No livro, o senhor cita antigas visões e tratamentos no cérebro que agora parecem absurdos. O que poderá virar coisa do passado?

 

- Futuramente, não vai se falar de cirurgia, e os livros vão para o museu para lembrar uma época em que se abriam a cabeça, a barriga e o tórax do paciente. É antinatural. A cirurgia do câncer, por exemplo, vai acabar, o caminho vai ser pela genética e imunoterapia.
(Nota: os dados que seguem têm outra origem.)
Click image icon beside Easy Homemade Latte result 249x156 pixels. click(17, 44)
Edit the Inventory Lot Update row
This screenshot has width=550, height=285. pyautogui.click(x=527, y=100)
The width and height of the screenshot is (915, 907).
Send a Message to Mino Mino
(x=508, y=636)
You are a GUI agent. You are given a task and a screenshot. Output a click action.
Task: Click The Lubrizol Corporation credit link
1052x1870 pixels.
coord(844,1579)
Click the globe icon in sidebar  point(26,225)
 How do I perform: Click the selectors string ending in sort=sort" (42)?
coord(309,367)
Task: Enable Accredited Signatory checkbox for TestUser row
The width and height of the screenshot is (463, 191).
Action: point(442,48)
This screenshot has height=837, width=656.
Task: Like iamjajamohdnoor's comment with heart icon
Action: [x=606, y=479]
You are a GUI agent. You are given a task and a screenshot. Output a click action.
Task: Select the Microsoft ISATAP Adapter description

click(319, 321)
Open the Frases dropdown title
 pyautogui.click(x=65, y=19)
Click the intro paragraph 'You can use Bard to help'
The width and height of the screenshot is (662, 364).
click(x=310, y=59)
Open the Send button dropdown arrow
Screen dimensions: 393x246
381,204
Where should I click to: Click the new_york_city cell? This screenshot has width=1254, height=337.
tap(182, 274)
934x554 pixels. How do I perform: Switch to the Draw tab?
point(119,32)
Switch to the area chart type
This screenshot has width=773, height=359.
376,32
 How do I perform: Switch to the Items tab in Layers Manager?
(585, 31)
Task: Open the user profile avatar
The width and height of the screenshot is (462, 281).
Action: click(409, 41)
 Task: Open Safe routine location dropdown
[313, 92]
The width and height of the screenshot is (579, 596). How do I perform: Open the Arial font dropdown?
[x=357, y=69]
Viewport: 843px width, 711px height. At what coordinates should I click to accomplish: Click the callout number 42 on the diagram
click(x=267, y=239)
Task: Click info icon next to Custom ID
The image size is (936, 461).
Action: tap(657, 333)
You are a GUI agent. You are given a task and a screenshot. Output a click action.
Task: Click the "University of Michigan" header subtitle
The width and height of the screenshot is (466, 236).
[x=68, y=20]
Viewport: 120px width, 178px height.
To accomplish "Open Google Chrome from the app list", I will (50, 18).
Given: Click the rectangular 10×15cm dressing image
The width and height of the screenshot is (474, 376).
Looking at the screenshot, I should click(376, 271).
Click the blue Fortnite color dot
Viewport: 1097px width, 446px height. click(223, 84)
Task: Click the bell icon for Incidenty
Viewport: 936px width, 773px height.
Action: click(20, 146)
Olhamos para os genomas com a mesma ignorância com que, há 500 anos, abríamos um cadáver e não sabíamos para que servia o fígado ou que nome dar àquilo. Estamos entrando numa nova era da medicina, mais preventiva e menos invasiva. Vamos detectar os genes que podem causar tumores na infância e já corrigi-los. Hoje, no consultório, é comum quando digo ao doente que ele tem que operar, ele perguntar: “Mas tem que abrir a cabeça?” Já começa a parecer um absurdo. Isso deve ocorrer em menos de 100 anos.

 

Há muitos exames complexos e essenciais, mas o senhor é muito guiado pelo exame clínico do paciente. Qual o valor disso?

 

- O exame clínico é insubstituível. Há uma tendência de se valorizar a máquina, ela é fundamental, mas os jovens estudantes têm pressa para aprender como operar, como abrir uma cabeça. Antes disso, há o tempo precioso de aprender a examinar o doente.

No livro, conto o caso de um paciente que tinha um pé caído e só pesquisavam a coluna. Ele chegou e disse: “ninguém sabe o que tenho”, e botou os exames na mesa. Mas quando comecei a examiná-lo, ele ficou surpreso. Já tinha passado por vários médicos e nunca fez um exame clínico. Ali ficou claro que o problema era no cérebro.

 

O senhor tem o costume de ver sintomas nas pessoas na rua?

 

- Tenho. Há várias doenças que você reconhece olhando, não precisa examinar. Uma vez, na fila do aeroporto, tinha um homem na minha frente com uma contração ritmada na face, de um lado só. Vi que era um espasmo hemifacial, doença que se confunde com o tique nervoso.

Eu sabia de um tratamento novo que pouca gente conhecia, até no meio médico. Eu disse: “Desculpe me intrometer, é que sou médico. O senhor tem um espasmo hemifacial, e existe uma cirurgia nova para isso, o senhor vai ficar bom se operar”. Ele respondeu de forma meio seca que iria até o dr. Paulo Niemeyer. Achei graça e fiquei quieto. Depois de dez anos ele entrou no meu consultório, perguntando se eu me lembrava dele, “aquele da ponte aérea”. Continuava com o espasmo, eu o operei e ficou ótimo. Mas é difícil falar, a pessoa pode achar você intrometido.

 

No livro, o senhor menciona momentos solitários de decisão durante a cirurgia. Como tomá-las?

 

- A cirurgia neurológica é a única que pode deixar sequelas graves por si só. Por isso é importante a conversa antes da cirurgia com os pacientes. Mas há um limite. Então você diz os riscos maiores para não apavorar o paciente. Mas, às vezes, tem um risco que você não imagina, se defronta com ele na cirurgia e não falou com o paciente sobre isso.

Acho que essa relação médico-paciente é muito importante para conhecer o psiquismo do doente, entender o que aceitaria ou não e como reagiria diante de um resultado que não fosse o perfeito. Tive uma doente que, para tirar o tumor todo, havia o risco da paralisia facial. Era uma moça, eu tirei o tumor todo porque me pareceu o melhor. Ela ficou com a paralisia facial e no primeiro momento se disse satisfeita. Mas depois de um ano voltou e falou que se soubesse que era assim, preferia ter ficado com o tumor. A paralisia era muito pior do que ela imaginava. Foi duro ouvir isso porque achei que tinha feito o melhor, mas é difícil saber como as pessoas vão viver com uma possível sequela.

Essa questão para mim ficou resolvida: a partir dali eu digo que, se necessário, vou deixar um pedaço do tumor para evitar a paralisia facial. Essa perfeição de tirar o tumor todo pode ser boa para o médico, mas para o doente pode ser um desastre.